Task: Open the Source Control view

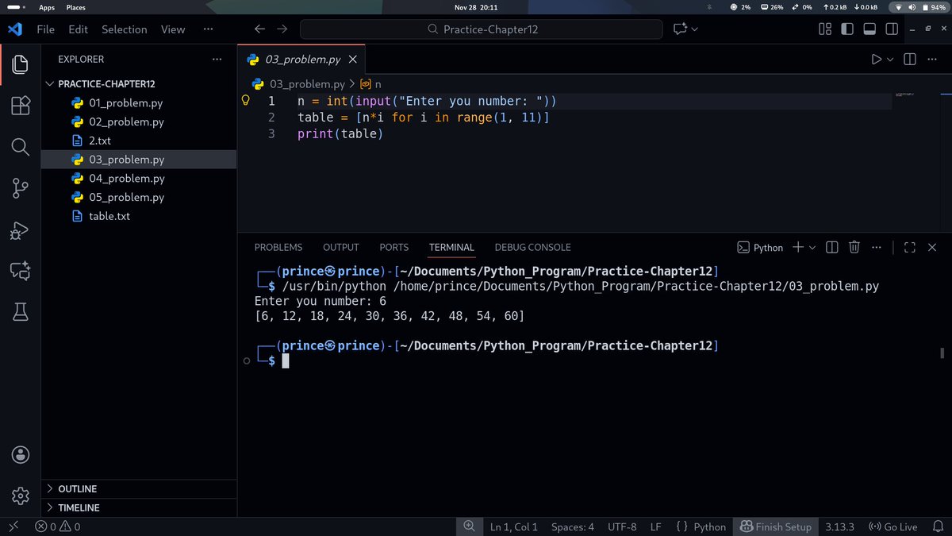Action: [x=20, y=188]
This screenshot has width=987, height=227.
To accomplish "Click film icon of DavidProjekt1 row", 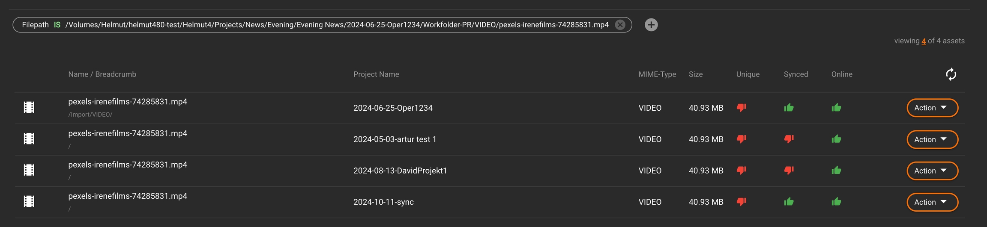I will 29,170.
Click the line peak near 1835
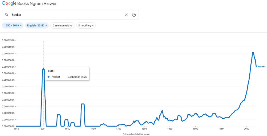 (162, 111)
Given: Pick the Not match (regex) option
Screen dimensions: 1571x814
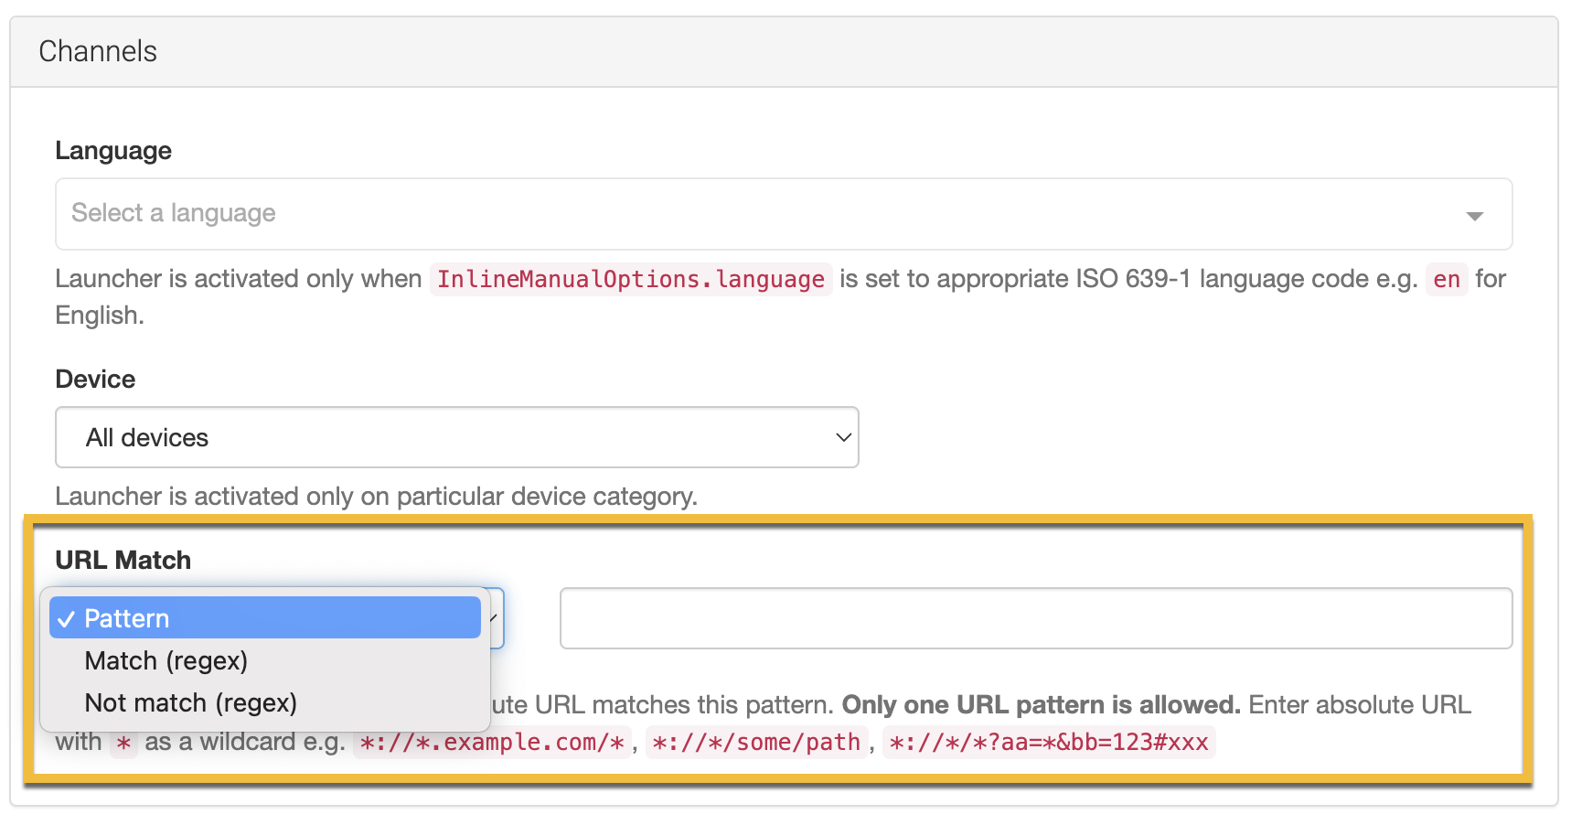Looking at the screenshot, I should pos(190,702).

** What you are asked to do **
Write out, please, the lines of the listing above from the one with "Click the line peak near 1835" through the very last, exactly as given and with no pictures.

** Written solution **
Click the line peak near 1835
 (162, 111)
Given: Pick the Not match (regex) option
Screen dimensions: 1571x814
Looking at the screenshot, I should pos(190,702).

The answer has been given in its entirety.